Ferguson emerged victorious from a summit meeting with the club's chief executive, Martin Edwards, who will let him buy a new centre-half, and possible midfield cover. Ronny Johnsen's knee injury is a huge worry and United fear he could be their second vital defender to be ruled out for a long period. The other victim whose chances of returning this season are slim is Wes Brown.
As Johnsen flew home to Norway in preparation for surgery at the hands of his old doctor Trygve Kase, United started drawing up a list of replacements.
United will probably have to look abroad for the answer to their centre- half problem. Ferguson would like Sol Campbell or even Ugo Ehiogu, but they are unavailable, so he will send his spies around Europe this weekend in a frantic search ahead of the Champions' League deadline of 31 August.
United only have Jaap Stam and Henning Berg available at the moment and both have had injury problems in the recent past. David May is also sidelined for the next month with strained medial ligaments, leaving United desperately thin on the ground. The only alternatives are switching Gary Neville or even captain Roy Keane. Youngsters John Curtis and John O'Shea are on trial.
If Ferguson can unearth a bargain he will also be allowed to recruit a new midfield player, the area he felt needed strengthening throughout the close season.
Ferguson has won his fight with the plc to keep Roy Keane for the season following the captain's refusal to sign a new contract, but would ideally like someone to cover for him and possibly eventually replace him.
Johnsen is likely to be missing for the whole of the campaign after his rehabilitation programme failed to cure his "jumper's knee" problem.
The surgery involves the removal of 30 per cent of tendon from both knees and carries a recovery rate of 70 per cent.
United's board have now studied those figures and realised that the chequebook has to come out for the first time in over a year since the arrival of Dwight Yorke.
In Scotland, Kilmarnock are set to launch a compensation fight for the loss of midfielder Ian Durrant. The Scotland international suffered a groin injury on Euro 2000 duty against the Czech Republic on 9 June and has so far not recovered sufficiently to make an appearance for the Rugby Park men this season.

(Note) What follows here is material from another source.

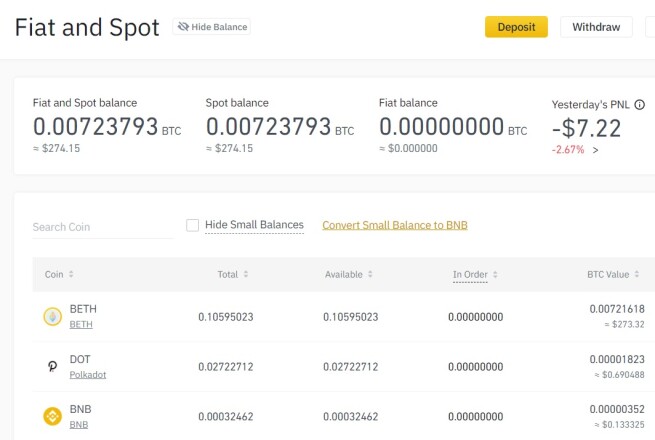Click the BNB coin icon
655x440 pixels.
click(x=53, y=416)
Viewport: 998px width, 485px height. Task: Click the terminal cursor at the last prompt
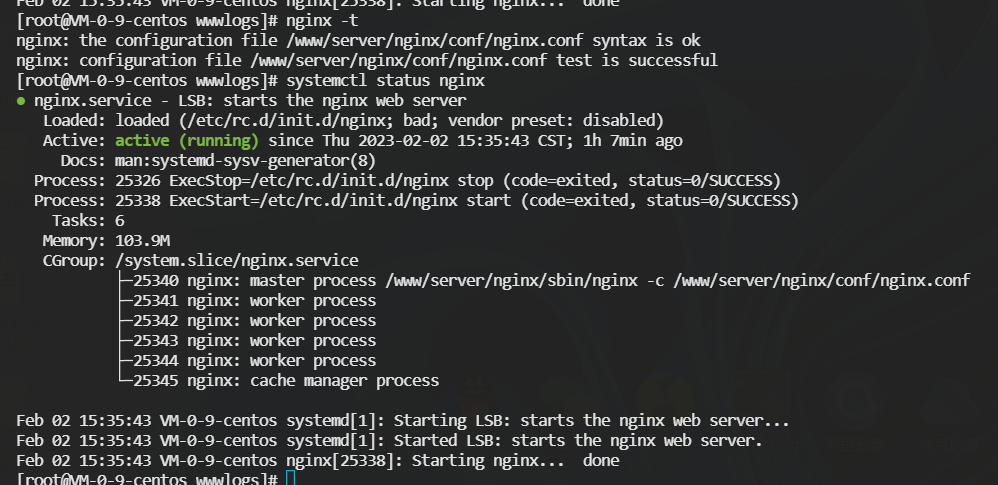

With their Uefa Cup hopes hanging by a thread following their 1-0 defeat by KR Reykjavik in Iceland last week, the Kilmarnock chairman, Bill Costley, feels the Scottish Football Association have a moral obligation to compensate his club.
"We have made a considerable investment in bringing Ian Durrant to the club, and he is a very influential player - if not the most influential - in our team," Costley said.
"He is the playmaker of our side and despite suffering the injury back in June while playing for Scotland he is still unable to play for Kilmarnock."